Comparison between the effects of 2-3 butanedione monoxime (BDM) and calcium chloride on myocardial oxygen consumption.

The agent 2,3-butanedione monoxime (BDM) has been reported to reduce the sensitivity of myofilament force development to calcium ions, without affecting the calcium transient in myocardium. One would predict, therefore, that BDM should reduce the contractile state of the heart without reducing the amount of oxygen that is consumed to fuel the process of excitation-contraction coupling. The purpose of the present experiment was to test this hypothesis using isovolumically contracting, isolated, blood perfused canine hearts during beta-blockade induced by continuous intra-coronary infusion of propranolol (1 mg/h). Contractile state was increased in seven hearts by CaCl2 infusion. Subsequently, while the CaCl2 infusion was continued at the highest rate, contractile state was reduced by BDM infusion. At each contractile state, we measured the left-ventricular end-systolic pressure-volume relation (ESPVR), the relation between myocardial oxygen consumption and its mechanical correlate, pressure-volume area (MVO2 vs PVA), and the duration of the LV pressure waveform.
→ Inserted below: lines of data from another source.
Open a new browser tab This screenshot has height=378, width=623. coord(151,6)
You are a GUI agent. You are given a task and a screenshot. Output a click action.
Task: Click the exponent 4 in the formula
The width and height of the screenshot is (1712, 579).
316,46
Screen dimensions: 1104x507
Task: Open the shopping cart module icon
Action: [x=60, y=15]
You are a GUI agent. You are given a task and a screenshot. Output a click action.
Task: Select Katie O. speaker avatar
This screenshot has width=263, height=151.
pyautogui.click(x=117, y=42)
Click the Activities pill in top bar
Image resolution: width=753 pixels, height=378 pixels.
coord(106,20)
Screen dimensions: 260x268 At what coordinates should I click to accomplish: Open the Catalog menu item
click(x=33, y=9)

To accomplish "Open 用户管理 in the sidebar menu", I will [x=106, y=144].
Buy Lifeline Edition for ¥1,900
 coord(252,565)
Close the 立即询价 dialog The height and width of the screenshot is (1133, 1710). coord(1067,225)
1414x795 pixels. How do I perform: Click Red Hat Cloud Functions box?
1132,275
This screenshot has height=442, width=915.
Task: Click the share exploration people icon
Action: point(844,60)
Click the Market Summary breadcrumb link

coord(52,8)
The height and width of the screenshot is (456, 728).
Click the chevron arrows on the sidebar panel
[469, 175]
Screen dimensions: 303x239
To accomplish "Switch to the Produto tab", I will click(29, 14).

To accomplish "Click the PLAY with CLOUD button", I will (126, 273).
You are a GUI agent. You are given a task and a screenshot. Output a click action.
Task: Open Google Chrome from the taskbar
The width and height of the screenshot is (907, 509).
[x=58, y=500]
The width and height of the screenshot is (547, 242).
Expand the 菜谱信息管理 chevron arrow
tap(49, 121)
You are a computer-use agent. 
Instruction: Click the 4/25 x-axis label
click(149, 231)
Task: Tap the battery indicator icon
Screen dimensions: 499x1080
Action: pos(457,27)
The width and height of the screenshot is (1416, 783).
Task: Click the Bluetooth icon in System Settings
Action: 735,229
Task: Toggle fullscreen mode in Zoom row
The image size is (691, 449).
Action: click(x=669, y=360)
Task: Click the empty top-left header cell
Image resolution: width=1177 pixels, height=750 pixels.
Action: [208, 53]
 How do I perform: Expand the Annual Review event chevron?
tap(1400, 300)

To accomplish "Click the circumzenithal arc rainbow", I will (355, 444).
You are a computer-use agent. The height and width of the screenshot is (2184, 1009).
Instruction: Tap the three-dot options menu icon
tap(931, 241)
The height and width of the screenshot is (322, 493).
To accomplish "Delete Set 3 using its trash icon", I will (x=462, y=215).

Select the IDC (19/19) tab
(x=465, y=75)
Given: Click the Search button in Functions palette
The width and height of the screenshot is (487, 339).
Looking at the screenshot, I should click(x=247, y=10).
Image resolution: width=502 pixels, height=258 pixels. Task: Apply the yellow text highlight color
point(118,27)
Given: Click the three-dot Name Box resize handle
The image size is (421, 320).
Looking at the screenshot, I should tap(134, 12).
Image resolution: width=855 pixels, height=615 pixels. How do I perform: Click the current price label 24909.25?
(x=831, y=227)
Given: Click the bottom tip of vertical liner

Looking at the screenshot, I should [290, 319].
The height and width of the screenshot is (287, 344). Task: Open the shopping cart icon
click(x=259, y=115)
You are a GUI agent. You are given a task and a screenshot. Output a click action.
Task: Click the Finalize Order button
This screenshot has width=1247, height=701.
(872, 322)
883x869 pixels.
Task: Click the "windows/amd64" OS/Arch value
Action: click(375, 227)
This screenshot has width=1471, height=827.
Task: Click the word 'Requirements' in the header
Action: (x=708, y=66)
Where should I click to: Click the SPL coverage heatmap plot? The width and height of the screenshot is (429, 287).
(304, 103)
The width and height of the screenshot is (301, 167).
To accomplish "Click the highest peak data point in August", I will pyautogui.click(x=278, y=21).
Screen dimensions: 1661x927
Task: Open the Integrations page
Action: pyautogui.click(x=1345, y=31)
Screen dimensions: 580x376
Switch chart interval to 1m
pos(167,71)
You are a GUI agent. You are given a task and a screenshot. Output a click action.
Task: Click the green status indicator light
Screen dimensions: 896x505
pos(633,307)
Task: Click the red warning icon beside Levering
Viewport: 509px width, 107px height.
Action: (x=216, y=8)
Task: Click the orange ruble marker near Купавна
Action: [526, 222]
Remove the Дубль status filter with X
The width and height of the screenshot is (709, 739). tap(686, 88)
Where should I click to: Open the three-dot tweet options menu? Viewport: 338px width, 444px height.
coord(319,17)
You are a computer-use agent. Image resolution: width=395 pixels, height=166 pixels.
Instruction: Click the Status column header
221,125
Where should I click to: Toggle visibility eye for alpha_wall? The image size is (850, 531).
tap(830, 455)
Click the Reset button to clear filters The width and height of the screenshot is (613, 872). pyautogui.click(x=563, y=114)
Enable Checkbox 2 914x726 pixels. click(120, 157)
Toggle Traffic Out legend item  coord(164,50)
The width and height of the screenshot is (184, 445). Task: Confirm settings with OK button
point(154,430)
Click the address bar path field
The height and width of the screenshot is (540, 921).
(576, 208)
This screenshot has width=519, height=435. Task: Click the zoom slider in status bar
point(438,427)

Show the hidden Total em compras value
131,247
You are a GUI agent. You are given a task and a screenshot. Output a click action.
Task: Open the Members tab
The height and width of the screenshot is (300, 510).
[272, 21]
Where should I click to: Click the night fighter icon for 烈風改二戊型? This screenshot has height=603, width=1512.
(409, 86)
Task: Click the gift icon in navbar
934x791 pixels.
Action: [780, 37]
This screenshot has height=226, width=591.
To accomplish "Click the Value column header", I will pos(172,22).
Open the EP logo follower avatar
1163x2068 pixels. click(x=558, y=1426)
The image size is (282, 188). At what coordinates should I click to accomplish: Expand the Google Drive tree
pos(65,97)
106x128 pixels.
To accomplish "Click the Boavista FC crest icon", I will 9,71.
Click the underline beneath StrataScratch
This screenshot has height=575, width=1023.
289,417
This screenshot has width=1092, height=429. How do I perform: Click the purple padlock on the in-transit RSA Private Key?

Contractile state was quantified by interpolated developed pressure at a reference ventricular volume of 25 ml (P25). BDM infusion (0.5-7 mM) caused a dose-dependent reduction in contractile state (50% reduction in P25 at 2.4 +/- 0.3 mM), and a dose-independent increase in coronary blood flow. Furthermore, BDM significantly reduced the duration of the pressure waveform up to 40% at the highest rate of BDM infusion compared to the pressure waveform duration measured at maximum CaCl2 infusion. We observed a direct relationship between MVO2 of the mechanically unloaded heart and contractility; this relation was unaffected by BDM infusion (P > 0.3). The slope of the MVO2-PVA relation decreased with increases in contractile state, but this decrease was unaffected by BDM (P > or = 0.4). We conclude that in the isolated canine heart, BDM does not act energetically as expected for a myofibrillar calcium desensitizing agent.